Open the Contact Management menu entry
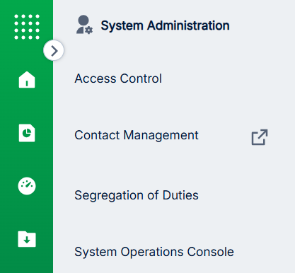Viewport: 295px width, 273px height. [x=137, y=135]
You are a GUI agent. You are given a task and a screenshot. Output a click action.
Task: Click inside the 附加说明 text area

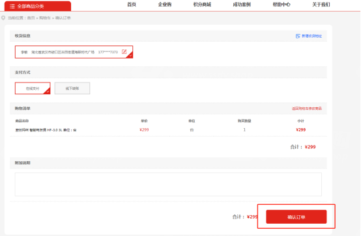pyautogui.click(x=168, y=184)
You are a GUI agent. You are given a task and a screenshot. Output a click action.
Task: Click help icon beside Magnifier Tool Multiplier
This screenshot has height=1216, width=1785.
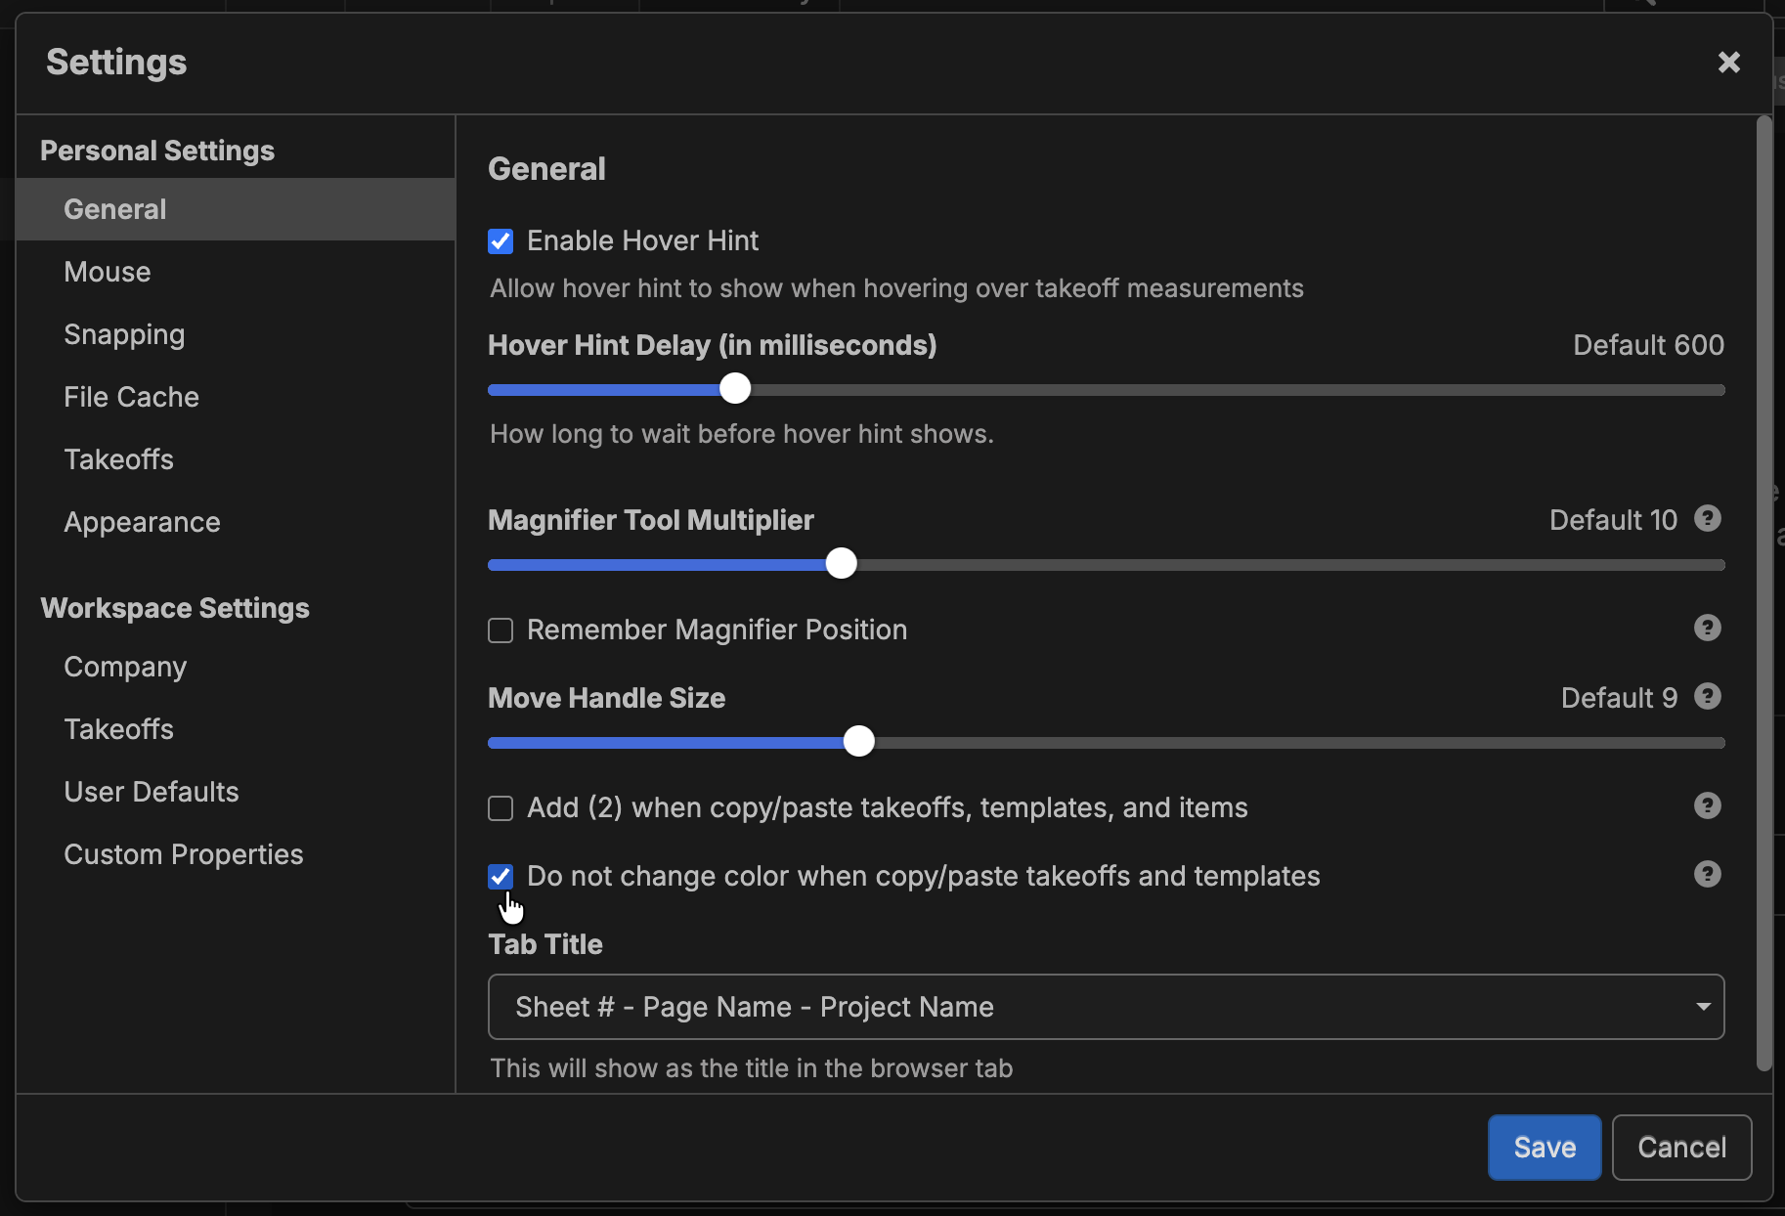coord(1707,518)
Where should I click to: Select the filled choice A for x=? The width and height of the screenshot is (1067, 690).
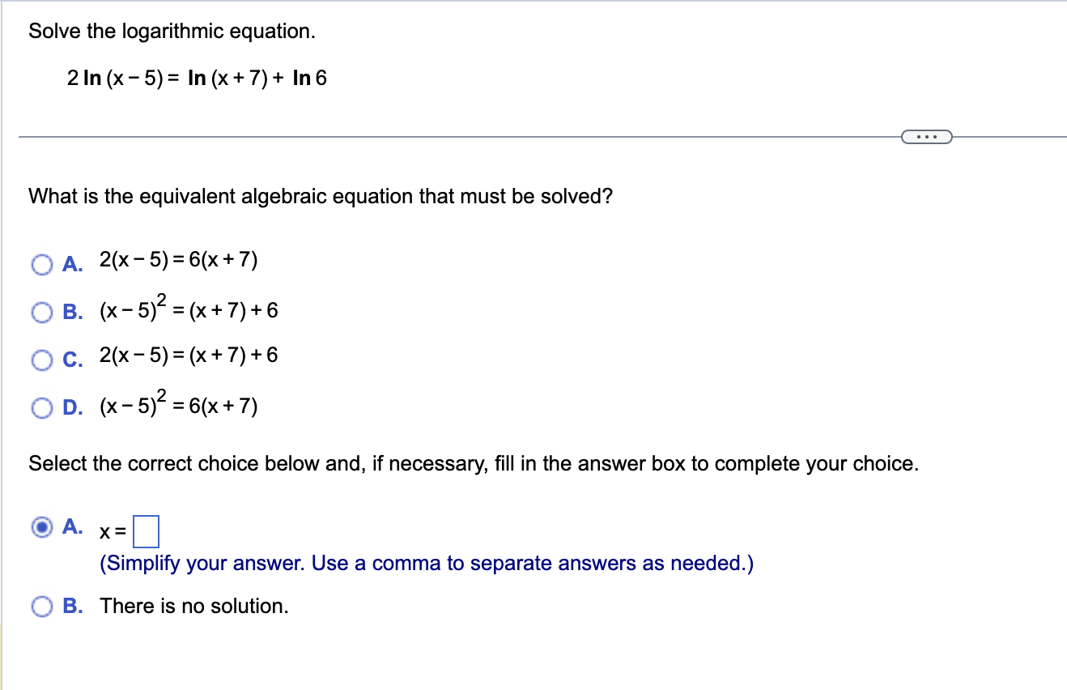click(x=41, y=527)
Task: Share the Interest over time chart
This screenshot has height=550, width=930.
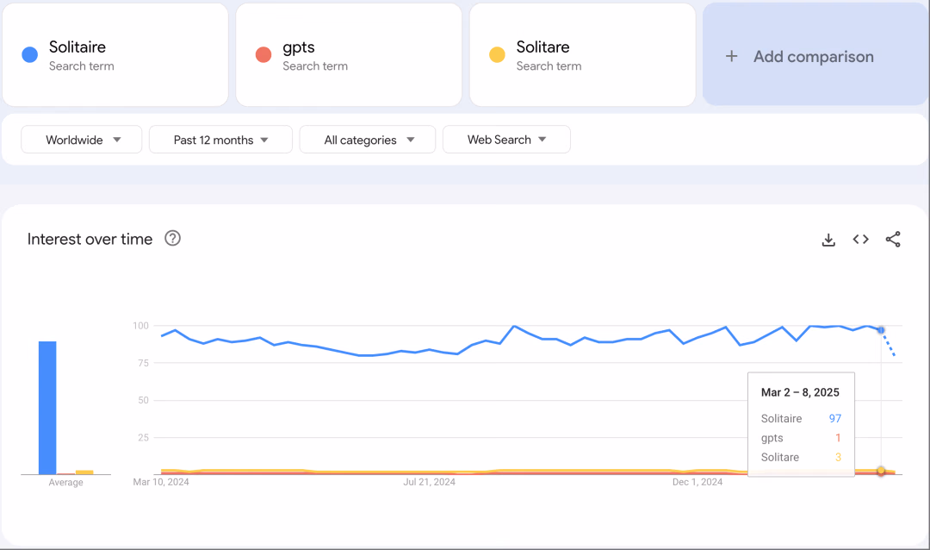Action: 893,240
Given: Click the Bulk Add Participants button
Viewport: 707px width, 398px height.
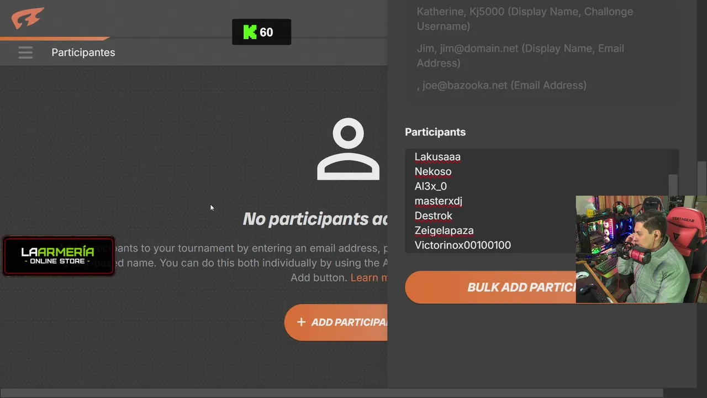Looking at the screenshot, I should click(490, 287).
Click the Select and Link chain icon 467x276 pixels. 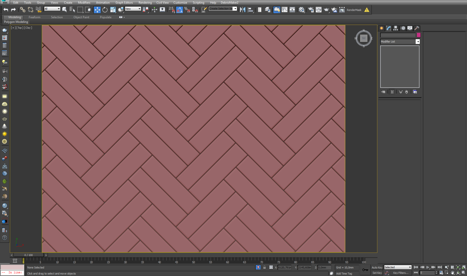pyautogui.click(x=23, y=10)
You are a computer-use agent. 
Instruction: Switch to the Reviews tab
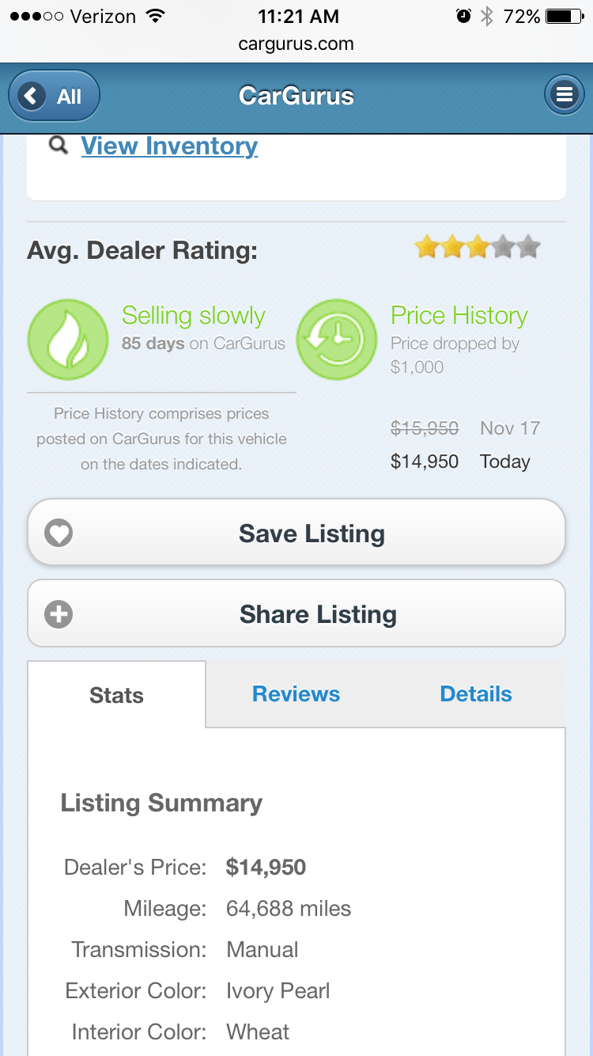coord(296,694)
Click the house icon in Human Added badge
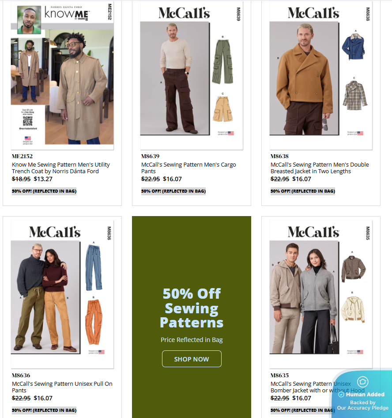392x418 pixels. pos(363,382)
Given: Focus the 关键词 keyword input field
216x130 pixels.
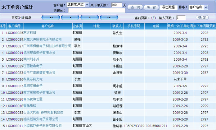Looking at the screenshot, I should (97, 10).
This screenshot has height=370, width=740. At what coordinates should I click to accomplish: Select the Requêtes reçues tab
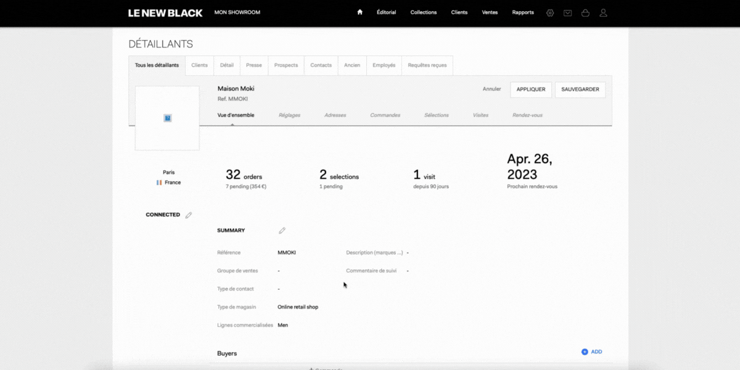point(427,65)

#### EXERCISE OBJECTIVE
With pictures left out, extract the lines from the one containing "This screenshot has height=370, width=740." to the end of the material above, both included, exactly as written.

#### PROBLEM SOLUTION
This screenshot has height=370, width=740. At what coordinates should I click to accomplish: Select the Requêtes reçues tab
point(427,65)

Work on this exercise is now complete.